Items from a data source

_ _ _ _ _ _ _

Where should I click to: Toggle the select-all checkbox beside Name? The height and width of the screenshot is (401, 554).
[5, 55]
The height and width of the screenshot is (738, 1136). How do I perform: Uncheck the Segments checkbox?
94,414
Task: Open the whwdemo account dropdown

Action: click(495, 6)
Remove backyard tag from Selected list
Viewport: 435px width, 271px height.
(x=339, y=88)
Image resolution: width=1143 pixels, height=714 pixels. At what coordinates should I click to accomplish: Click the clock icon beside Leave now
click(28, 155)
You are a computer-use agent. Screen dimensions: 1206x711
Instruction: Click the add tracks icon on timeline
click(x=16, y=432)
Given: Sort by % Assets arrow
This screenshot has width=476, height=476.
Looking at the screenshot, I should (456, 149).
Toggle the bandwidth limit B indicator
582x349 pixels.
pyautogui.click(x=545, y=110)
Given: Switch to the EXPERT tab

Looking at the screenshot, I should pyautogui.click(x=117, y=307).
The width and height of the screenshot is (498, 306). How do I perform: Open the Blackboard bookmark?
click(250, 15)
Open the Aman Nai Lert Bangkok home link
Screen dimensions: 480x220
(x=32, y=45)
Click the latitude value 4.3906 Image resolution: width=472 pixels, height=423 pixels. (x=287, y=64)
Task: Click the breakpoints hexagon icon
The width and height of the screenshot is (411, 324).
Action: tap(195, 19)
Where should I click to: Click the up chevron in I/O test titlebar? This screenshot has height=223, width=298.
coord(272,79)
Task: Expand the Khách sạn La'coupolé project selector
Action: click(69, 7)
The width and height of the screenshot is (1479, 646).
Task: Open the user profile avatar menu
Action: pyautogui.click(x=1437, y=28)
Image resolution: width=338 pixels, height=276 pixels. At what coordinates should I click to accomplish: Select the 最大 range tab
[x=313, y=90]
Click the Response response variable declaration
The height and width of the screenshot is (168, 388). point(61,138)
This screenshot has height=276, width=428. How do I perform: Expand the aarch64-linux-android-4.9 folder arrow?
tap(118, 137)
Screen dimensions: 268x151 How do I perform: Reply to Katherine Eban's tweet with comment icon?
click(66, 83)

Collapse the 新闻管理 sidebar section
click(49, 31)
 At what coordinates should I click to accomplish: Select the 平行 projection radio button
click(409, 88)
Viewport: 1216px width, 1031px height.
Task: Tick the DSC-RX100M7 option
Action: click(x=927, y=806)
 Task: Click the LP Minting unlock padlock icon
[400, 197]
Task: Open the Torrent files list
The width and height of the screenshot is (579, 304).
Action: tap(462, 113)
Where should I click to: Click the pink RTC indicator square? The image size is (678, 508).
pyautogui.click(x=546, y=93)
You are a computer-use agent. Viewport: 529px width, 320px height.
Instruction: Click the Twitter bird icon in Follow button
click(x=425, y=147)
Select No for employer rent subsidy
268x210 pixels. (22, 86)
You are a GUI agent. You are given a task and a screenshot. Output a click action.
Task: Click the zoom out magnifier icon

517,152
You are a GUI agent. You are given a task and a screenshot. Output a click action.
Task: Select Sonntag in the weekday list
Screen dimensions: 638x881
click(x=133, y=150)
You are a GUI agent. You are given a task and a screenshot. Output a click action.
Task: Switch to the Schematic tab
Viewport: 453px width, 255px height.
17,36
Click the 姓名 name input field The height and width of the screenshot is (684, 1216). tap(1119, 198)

_ _ _ _ _ _ _

-- Task directions --
This exercise requires all the entries to be written out again exactly.

-- Answer to the exercise --
Where should I click to: Toggle the select-all checkbox beside Name? The height and width of the screenshot is (401, 554).
[5, 55]
The height and width of the screenshot is (738, 1136). How do I perform: Uncheck the Segments checkbox?
94,414
Task: Open the whwdemo account dropdown

Action: click(495, 6)
Remove backyard tag from Selected list
Viewport: 435px width, 271px height.
(x=339, y=88)
Image resolution: width=1143 pixels, height=714 pixels. At what coordinates should I click to accomplish: Click the clock icon beside Leave now
click(28, 155)
You are a computer-use agent. Screen dimensions: 1206x711
Instruction: Click the add tracks icon on timeline
click(x=16, y=432)
Given: Sort by % Assets arrow
This screenshot has width=476, height=476.
Looking at the screenshot, I should (456, 149).
Toggle the bandwidth limit B indicator
582x349 pixels.
pyautogui.click(x=545, y=110)
Given: Switch to the EXPERT tab

Looking at the screenshot, I should pyautogui.click(x=117, y=307).
The width and height of the screenshot is (498, 306). How do I perform: Open the Blackboard bookmark?
click(250, 15)
Open the Aman Nai Lert Bangkok home link
Screen dimensions: 480x220
(x=32, y=45)
Click the latitude value 4.3906 Image resolution: width=472 pixels, height=423 pixels. (x=287, y=64)
Task: Click the breakpoints hexagon icon
The width and height of the screenshot is (411, 324).
Action: tap(195, 19)
Where should I click to: Click the up chevron in I/O test titlebar? This screenshot has height=223, width=298.
coord(272,79)
Task: Expand the Khách sạn La'coupolé project selector
Action: click(69, 7)
The width and height of the screenshot is (1479, 646).
Task: Open the user profile avatar menu
Action: pyautogui.click(x=1437, y=28)
Image resolution: width=338 pixels, height=276 pixels. At what coordinates should I click to accomplish: Select the 最大 range tab
[x=313, y=90]
Click the Response response variable declaration
The height and width of the screenshot is (168, 388). point(61,138)
This screenshot has height=276, width=428. How do I perform: Expand the aarch64-linux-android-4.9 folder arrow?
tap(118, 137)
Screen dimensions: 268x151 How do I perform: Reply to Katherine Eban's tweet with comment icon?
click(66, 83)

Collapse the 新闻管理 sidebar section
click(49, 31)
 At what coordinates should I click to accomplish: Select the 平行 projection radio button
click(409, 88)
Viewport: 1216px width, 1031px height.
Task: Tick the DSC-RX100M7 option
Action: click(x=927, y=806)
 Task: Click the LP Minting unlock padlock icon
[400, 197]
Task: Open the Torrent files list
The width and height of the screenshot is (579, 304).
Action: tap(462, 113)
Where should I click to: Click the pink RTC indicator square? The image size is (678, 508).
pyautogui.click(x=546, y=93)
You are a computer-use agent. Viewport: 529px width, 320px height.
Instruction: Click the Twitter bird icon in Follow button
click(x=425, y=147)
Select No for employer rent subsidy
268x210 pixels. (22, 86)
You are a GUI agent. You are given a task and a screenshot. Output a click action.
Task: Click the zoom out magnifier icon

517,152
You are a GUI agent. You are given a task and a screenshot. Output a click action.
Task: Select Sonntag in the weekday list
Screen dimensions: 638x881
click(x=133, y=150)
You are a GUI agent. You are given a task and a screenshot. Output a click action.
Task: Switch to the Schematic tab
Viewport: 453px width, 255px height.
17,36
Click the 姓名 name input field The height and width of the screenshot is (684, 1216). tap(1119, 198)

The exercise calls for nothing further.